Portugal and Spain in particular controlled the seas in the late fifteenth century. Both imported slaves from African islands as they explored the western coast of Africa. During the Crusades it had become understood that enslaving non-Christians, aka “enemies of the faith,” was licit. Popes, bishops, and monasteries not only allowed slavery, but owned slaves themselves. In 1488, King Ferdinand II gave Pope Innocent VIII 100 Moorish slaves, who the pope distributed among some cardinals in Rome.

When exploring the New World, it was common for ships to capture one or two natives to serve as translators or to show off back home. As those explorations turned into settlements, natives were forced into service, clearing land, building forts, and eventually working the plantations that would send resources back to Europe. It seemed so necessary to the colonizers—they needed free labor to get wealthy off of the New World. Greed, not works of mercy, dictated the day. The conquistadors claimed to be good Christians—claiming land for Christendom, celebrating feasts, bringing priests to convert the natives. Yet they were ultimately driven by power and money. A holdover from the Reconquista, the encomienda system allotted Spanish landowners a number of Indian laborers who would owe tributes (usually precious metals or food) in exchange for protection.

The paganism of the natives also made it acceptable to force them into this system of slavery, a “just” punishment for being an enemy against the faith. But with the new land, the concept of slavery changed too. People were defined not so much on their faith but on their physical identities, where they were from and the color of their skin. Natives, and later Africans, weren’t given the choice to convert or be enslaved. They were forced to convert AND forced to be enslaved. And there was no earning one’s freedom anymore. They were an entire race enslaved by another in perpetuity.

Natives, exposed to new European diseases and overworked, died out quickly. The first African slaves arrived in the Americas in 1501. From the beginning, slavery in the New World was the subject of debate. These people weren’t the same as the Muslim crusaders who had invaded Europe for centuries; the argument that they were “enemies of the faith” didn’t really fit anymore. On the other hand, some even doubted these people had souls; they weren’t mentioned in the Bible. The Africans might have had the curse of Ham, but these people were complete unknowns. They were closer to animals, some argued. Priests accompanied every ship to the New World; some blended in with the conquistadors, hungry for adventure and leaving the morality to the Old World. Others recognized the natives as souls who need to hear and believe the Gospel.

In 1537, Pope Paul III issued the papal bull Sublimis Deus, forbidding the enslavement of the native peoples of the Americas (called the Indians of the West and South).

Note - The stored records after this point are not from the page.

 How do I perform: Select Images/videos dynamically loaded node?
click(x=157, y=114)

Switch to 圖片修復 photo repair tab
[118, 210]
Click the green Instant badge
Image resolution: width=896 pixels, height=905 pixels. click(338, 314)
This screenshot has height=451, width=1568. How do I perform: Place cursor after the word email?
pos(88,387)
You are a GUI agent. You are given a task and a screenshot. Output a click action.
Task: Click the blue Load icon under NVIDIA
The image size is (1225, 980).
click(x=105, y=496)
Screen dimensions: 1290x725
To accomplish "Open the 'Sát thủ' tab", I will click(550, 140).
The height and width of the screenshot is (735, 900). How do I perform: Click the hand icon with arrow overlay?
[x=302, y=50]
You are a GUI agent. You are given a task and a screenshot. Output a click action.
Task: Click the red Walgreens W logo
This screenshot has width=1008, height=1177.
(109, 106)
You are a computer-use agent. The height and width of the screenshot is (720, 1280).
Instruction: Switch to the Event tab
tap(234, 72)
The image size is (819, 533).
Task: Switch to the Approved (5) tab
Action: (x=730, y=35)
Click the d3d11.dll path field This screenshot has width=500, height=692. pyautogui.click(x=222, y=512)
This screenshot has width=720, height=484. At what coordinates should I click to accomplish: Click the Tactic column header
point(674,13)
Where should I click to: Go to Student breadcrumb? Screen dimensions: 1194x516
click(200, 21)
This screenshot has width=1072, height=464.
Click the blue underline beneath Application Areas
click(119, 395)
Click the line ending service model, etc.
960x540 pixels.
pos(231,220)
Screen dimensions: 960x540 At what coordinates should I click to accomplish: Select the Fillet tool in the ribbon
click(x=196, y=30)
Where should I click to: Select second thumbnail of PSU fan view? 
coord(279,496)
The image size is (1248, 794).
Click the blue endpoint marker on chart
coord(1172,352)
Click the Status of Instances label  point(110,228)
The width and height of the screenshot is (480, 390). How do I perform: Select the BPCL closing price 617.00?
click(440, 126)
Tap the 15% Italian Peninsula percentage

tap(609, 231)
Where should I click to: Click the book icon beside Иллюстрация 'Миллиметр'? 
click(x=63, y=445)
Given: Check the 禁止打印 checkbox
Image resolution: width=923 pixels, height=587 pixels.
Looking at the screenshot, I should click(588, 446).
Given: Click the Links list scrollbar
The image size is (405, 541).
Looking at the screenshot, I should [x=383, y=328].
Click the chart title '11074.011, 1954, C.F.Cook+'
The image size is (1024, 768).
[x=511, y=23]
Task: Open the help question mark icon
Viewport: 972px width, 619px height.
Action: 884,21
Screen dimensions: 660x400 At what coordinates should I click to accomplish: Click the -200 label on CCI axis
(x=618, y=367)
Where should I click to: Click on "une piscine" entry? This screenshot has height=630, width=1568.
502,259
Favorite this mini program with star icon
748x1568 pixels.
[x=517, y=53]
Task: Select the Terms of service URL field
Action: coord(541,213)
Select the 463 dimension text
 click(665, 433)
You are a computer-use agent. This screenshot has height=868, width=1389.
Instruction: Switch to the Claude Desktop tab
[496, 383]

He states that the Americans are fully rational beings who have rights to freedom, private property, and evangelization.

He opens, “The sublime God so loved the human race that He created man in such wise that he might participate, not only in the good that other creatures enjoy, but endowed him with capacity to attain to the inaccessible and invisible Supreme Good and behold it face to face.”

He says clearly, “Indians and all other people who may later be discovered by Christians, are by no means to be deprived of their liberty or the possession of their property, even though they be outside the faith of Jesus Christ; and that they may and should, freely and legitimately, enjoy their liberty and the possession of their property; nor should they be in any way enslaved; should the contrary happen, it shall be null and have no effect.” Attached to the papal bull was a legal brief saying those who did participate in enslaving Indians would be excommunicated latae sententiae, only forgivable by the pope.

So, that was the end of that, right?

What could have been a dark 40 years of slavery in the New World turned into a dark 400. The Church did the right thing and defended not just the humanity of the natives in the Americas, but their rights and freedom. We knew what the right thing was. And, despite Protestantism starting up, the Church still held power. So why did the slavery only escalate?

Under intense pressure from the Spanish, Pope Paul III rescinded the executing brief of the bull within a year, making the bull essentially impossible to enforce. And the colonizers were happy to ignore it.

And that’s truly the most frustrating part of looking at the history of Christians and slavery. It wasn’t just “a different time” where they didn’t realize slavery was bad. They knew it was bad. The Church said it was wrong. But the greed for material wealth and pride of racial supremacy made them look the other way and make up justifications. They wanted to dominate other people so they sought out excuses to make it sound biblically acceptable. They knew the truth and chose another path. So who’s the real enemy of the faith?